Godolphin is a National Trust property in west Cornwall. The history of the estate is thought to date back to the bronze age. From the 15th Century onward mining on the estate brought great riches to Sidney Godolphin, First Earl of Godolphin, and his family.
Subsequently, much improvement work was carried out on the estate. The hill and many fields were given over to a deer park and warren, major roads and minor tracks were diverted, the house was rebuilt and an ambitious garden laid out.
National Trust website
The Tudor/Stuart house is open on selected weeks/days and guided tours are available, check the website.
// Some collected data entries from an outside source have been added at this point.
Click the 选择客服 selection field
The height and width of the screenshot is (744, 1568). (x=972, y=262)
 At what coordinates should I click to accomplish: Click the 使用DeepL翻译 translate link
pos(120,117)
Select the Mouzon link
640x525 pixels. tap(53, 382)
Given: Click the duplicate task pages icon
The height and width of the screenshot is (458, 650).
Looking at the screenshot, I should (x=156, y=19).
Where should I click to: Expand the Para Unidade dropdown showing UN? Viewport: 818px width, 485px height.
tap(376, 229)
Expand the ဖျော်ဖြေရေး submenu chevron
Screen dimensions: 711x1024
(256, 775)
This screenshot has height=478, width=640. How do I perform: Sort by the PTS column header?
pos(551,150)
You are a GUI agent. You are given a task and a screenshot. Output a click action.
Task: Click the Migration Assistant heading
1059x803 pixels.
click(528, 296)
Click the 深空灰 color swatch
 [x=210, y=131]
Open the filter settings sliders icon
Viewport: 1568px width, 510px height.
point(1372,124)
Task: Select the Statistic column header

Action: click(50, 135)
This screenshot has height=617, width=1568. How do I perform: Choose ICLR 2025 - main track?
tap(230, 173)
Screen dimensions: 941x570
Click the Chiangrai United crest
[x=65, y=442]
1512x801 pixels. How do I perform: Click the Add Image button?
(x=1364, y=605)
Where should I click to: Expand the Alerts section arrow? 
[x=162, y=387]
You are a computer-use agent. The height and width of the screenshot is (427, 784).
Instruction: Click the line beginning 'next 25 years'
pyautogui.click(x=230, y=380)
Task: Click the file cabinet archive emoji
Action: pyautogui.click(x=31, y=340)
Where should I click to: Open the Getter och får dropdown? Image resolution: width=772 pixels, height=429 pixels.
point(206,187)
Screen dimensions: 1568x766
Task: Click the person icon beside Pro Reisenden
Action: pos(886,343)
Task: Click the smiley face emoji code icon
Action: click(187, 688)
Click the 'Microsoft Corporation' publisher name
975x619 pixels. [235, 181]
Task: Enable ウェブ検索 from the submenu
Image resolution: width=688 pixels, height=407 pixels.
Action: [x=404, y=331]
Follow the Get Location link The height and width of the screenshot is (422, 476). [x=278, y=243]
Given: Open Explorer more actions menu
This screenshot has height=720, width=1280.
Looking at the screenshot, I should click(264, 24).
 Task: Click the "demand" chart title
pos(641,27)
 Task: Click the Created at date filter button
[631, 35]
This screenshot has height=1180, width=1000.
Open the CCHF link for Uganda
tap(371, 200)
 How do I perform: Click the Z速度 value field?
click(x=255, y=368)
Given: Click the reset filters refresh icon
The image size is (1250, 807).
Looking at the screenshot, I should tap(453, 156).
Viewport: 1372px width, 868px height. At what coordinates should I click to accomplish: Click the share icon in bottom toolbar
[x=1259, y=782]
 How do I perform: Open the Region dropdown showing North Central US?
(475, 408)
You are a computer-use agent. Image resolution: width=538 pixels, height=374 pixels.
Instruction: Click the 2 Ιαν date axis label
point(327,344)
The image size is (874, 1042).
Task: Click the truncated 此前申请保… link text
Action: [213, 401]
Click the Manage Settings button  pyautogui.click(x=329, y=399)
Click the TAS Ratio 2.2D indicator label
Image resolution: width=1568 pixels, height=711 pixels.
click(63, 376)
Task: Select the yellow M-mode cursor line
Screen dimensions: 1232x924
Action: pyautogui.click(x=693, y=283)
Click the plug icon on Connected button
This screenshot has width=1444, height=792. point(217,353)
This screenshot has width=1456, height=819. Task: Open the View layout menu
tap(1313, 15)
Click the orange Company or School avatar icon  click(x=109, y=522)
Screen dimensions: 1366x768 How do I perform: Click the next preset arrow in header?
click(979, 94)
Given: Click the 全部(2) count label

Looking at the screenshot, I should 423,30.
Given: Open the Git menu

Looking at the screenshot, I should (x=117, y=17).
The gardens and estate are open year round.There is a very nice looking tea room in a converted piggery serving delicious cakes and drinks.
We were given the National Trust 50 Things to do before you’re 113/4 when we arrived and had opportunity to tick a few off today; make a mud pie in the mud kitchen; go on a barefoot walk; climb a huge hill, hunt for bugs.
For the barefoot walk we followed the trail across flat stones, gravel, grass, woodland paths, wood chippings, pine cones, squelchy black mud, tree stumps, wooden paths, sand, and maybe some others I’ve forgotten. It was certainly a physical way of getting in touch with nature. We talked about the different foot strike when walking barefoot or with shoes.
Some of the party walked up Godolphin Hill and reported fabulous views from the top. It’s a 20 minute walk or so to the top. For Youngest it would have been ‘a step too far’ let’s say so we lounged about on the grass in the sunshine.
So, are you up for the barefoot challenge?